For more than a hundred years, travelers have flocked to Minnesota to celebrate winter. The St. Paul Winter Carnival is the oldest winter festival in the country, with a mere 2 years over the Tournament of Roses Festival, and this year there are new activities and events for winter lovers to enjoy.
Winter Carnival History
In 1885, newspaper employees from the eastern U.S. visited Minnesota and reported that it was uninhabitable because it was too cold. To prove them wrong, a group of business owners created the winter festival to showcase and celebrate Minnesota winters. From there, the festival only grew in size and popularity.
Winter Carnival Events
The St. Paul Winter Carnival runs from January 26 through February 5, 2023, with activities and events every day, most of which are free. The festival kicks off with the “Light the Park” event complete with a new laser show, an ice bar, and the start of the ice sculpting competition.
Not an ice sculptor? There are other friendly competitions you might want to try, like ice fishing or the beard-growing competition. Participants can try to grow the longest beard or enter the freestyle category which allows them to get creative with their facial hair — all for fun prizes and bragging rights, of course.
The Vulcan Snow Park is a family-friendly favorite at the Winter Carnival. Kids can play on the huge snow piles while their parents marvel at the elaborate snow sculptures. See what you can create at the snow sculpting competition or get lost in the snow maze. The snow park is free to enter, but visitors are asked to bring a non-perishable food item to benefit the local food bank.
Another favorite tradition is the Royal Coronation, where festival officials crown King Boreas and his royal guards including Aurora the Queen of Snows. The royal court oversees the festival and you can have dinner with them on a VIP paid experience.
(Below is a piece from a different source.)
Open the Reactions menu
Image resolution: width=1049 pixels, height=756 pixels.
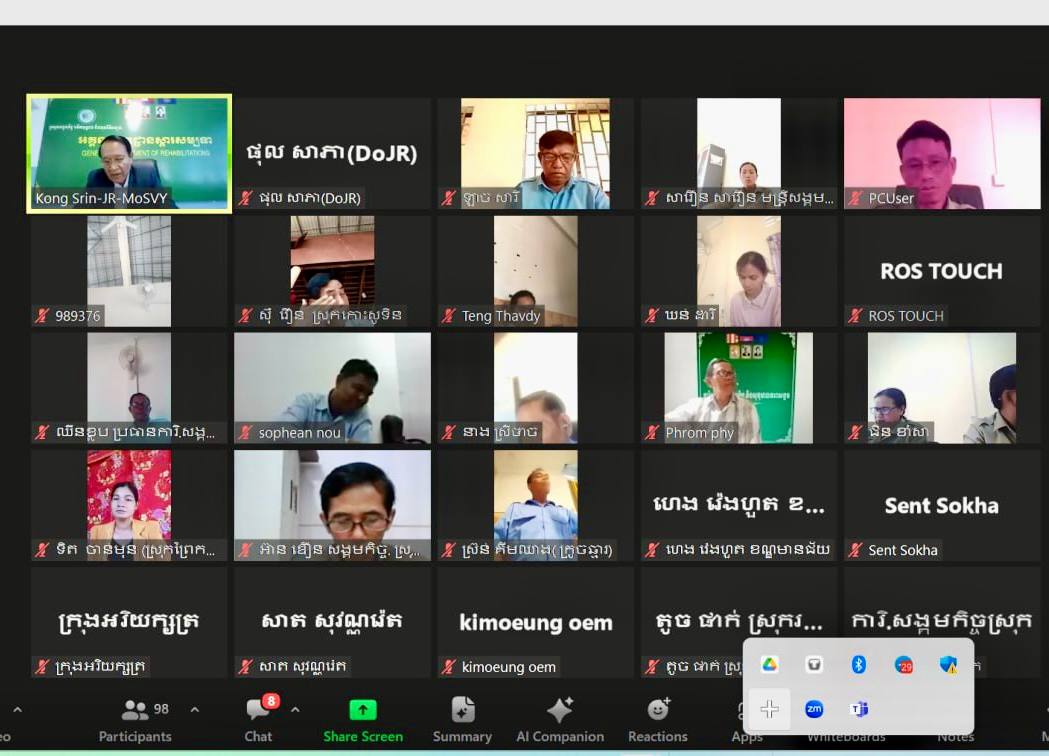(658, 720)
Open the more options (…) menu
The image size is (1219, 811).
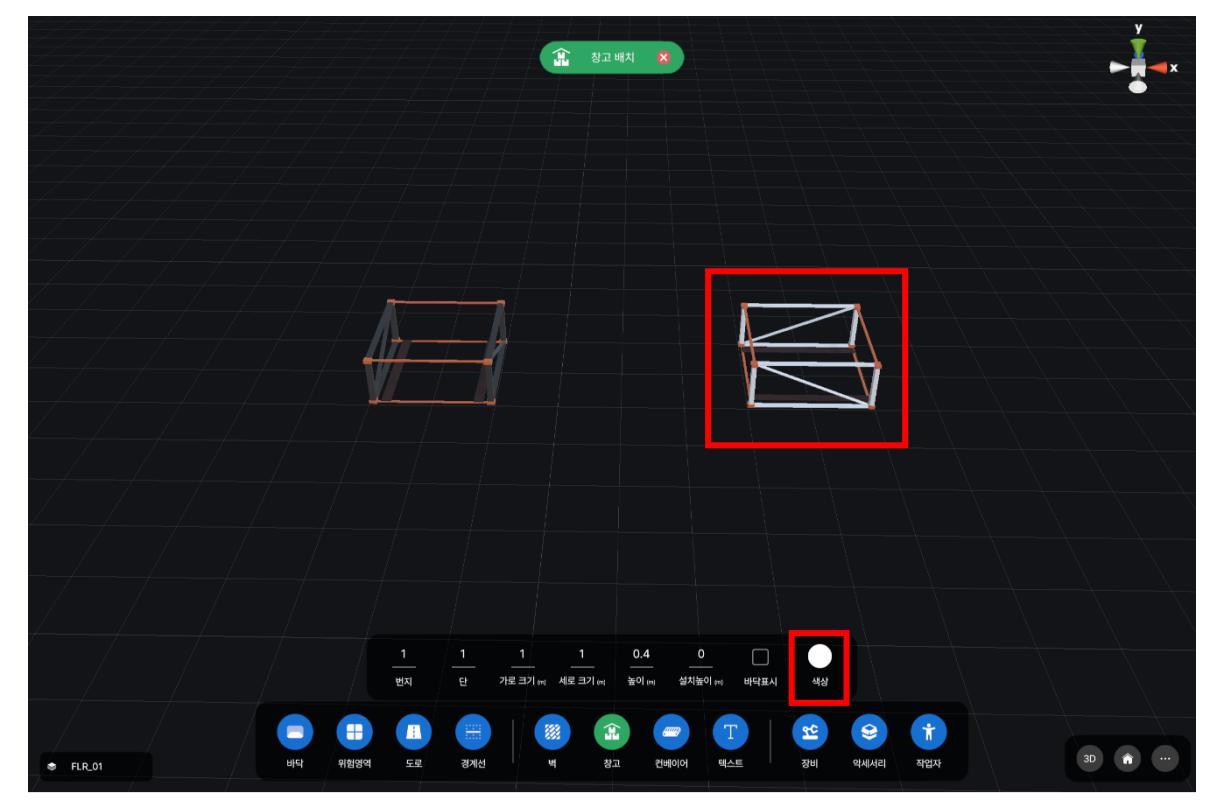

Other festival events include a scavenger hunt, live music, and walking tours where you can learn about the area’s history and see possibly haunted buildings. And when it’s time to warm up, head to the newly-enlarged warming hut where you can escape the cold but enjoy a cold beverage, listen to live music, and play games.
The Great Northern
Another festival happening at the same time is the Great Northern, an event focused on climate change. The 10-day event is filled with specialty cocktails, fire-lit entertainment, food, and a series of discussions on climate solutions.
New this year is an interactive art exhibit about climate action, Kidarod, a 2-mile kid-friendly outdoor racing event inspired by Alaska’s famous dog race, the Iditarod. Also new is the Great Northern Sauna Village where you can learn about aroma and steam therapies.